One of the things that I’ve missed the most over the course of 2020’s lockdown has been going to the movies. Don’t get me wrong, with little else to do, many of my days have still seen me unkempt, pajama clad, and binge watching from the comfort of my couch. However, it’s just not the same. For me, there has always been something about actually going to the theater, ordering that large popcorn and soda—regretting that large popcorn and soda—and hoping to be whisked away on the magical winds of cinema. In a time like this, when our realities have shrunk to the size of our living rooms, that need for escape has grown all the more paramount.
At the end of August, as both AMC and Regal Cinemas — the first and second largest US theater chains respectively — announced their reopening, it seemed that we were one step closer in our return to normalcy. Both companies implemented rigorous sanitation procedures and only allowed their theaters to be filled to the extent that proper social distancing measures could be taken—which, though necessary from a public health standpoint, increased costs and lowered potential profits. Further, these dire financial straits continued to narrow as major blockbuster releases were postponed or, as Disney did with Mulan, were released as Premium Viewing On Demand (PVOD), which allowed people to stream them from home for a fee. Thus, theaters have had to resort to airing classic movies again and hoping that a meager selection of new releases would be enough to keep them afloat.

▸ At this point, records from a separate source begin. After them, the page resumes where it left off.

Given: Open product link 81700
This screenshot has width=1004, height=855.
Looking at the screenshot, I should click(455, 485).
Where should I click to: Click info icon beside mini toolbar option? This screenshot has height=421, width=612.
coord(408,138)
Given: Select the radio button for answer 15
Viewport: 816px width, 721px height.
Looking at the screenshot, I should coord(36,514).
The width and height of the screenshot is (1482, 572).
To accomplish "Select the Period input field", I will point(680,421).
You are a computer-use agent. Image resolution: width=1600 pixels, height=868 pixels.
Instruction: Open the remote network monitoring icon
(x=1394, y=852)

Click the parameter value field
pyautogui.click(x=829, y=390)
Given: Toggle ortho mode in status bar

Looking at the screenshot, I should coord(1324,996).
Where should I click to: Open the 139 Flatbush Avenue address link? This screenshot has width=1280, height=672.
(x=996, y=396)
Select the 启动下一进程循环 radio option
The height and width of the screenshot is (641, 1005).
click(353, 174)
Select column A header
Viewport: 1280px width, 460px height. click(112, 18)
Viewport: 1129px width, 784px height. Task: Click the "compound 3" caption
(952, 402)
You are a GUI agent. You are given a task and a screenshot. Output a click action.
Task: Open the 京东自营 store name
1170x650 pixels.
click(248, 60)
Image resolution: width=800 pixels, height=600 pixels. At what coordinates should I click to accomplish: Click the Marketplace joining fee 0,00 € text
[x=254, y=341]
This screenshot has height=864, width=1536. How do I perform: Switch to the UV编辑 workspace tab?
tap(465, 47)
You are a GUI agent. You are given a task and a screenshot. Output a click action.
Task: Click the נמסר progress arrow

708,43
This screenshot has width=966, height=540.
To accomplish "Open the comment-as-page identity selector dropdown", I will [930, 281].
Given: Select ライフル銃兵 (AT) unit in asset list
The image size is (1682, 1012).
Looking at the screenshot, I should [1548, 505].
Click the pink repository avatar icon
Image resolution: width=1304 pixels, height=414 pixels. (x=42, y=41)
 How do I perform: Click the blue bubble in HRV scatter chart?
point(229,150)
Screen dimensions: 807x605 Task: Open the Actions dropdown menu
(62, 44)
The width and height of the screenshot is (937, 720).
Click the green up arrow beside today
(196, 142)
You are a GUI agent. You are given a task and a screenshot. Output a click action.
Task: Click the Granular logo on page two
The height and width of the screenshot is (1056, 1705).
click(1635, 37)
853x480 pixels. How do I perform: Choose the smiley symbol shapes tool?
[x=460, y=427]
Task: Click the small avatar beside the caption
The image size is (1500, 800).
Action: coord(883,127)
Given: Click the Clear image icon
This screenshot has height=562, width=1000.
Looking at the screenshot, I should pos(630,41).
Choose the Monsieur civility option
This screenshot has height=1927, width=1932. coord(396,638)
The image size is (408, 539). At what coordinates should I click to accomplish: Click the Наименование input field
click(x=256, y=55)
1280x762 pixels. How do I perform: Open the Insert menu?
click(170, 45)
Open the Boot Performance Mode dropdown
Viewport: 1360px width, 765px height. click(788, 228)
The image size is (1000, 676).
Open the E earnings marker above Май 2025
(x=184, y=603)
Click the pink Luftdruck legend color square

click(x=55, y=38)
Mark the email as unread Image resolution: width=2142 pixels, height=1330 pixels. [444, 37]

As a result, Regal Cinemas, a subsidiary of Cineworld, announced that on October 8th all 536 of their theaters would once again be closed. “This is not a decision we made lightly. We did everything in our power to support a safe and sustainable reopening in the US, from putting in place robust health and safety measures at our theaters to joining our industry in making a collective commitment to the CinemaSafe protocols to reaching out to state and local officials to educate them on these initiatives,” Cinemark CEO Mooky Greidinger told Consequence of Sound.
In contrast, AMC, which appeared on the verge of permanent closure earlier this year, vowed that they would remain open, largely in part to a pact they came to with Universal Studios. The agreement entitles AMC to a portion of PVOD revenue in exchange for shortening theatrical windows. This allows Universal to release their films for home consumption much more quickly—after 17 days compared to the traditional 70.
Which of these strategies will prove more fruitful remains to be seen. What is clear is that the road to prosperity for the movie industry remains steep, and that our triumphant return to theaters—at least as we remember them—could still be a long way off.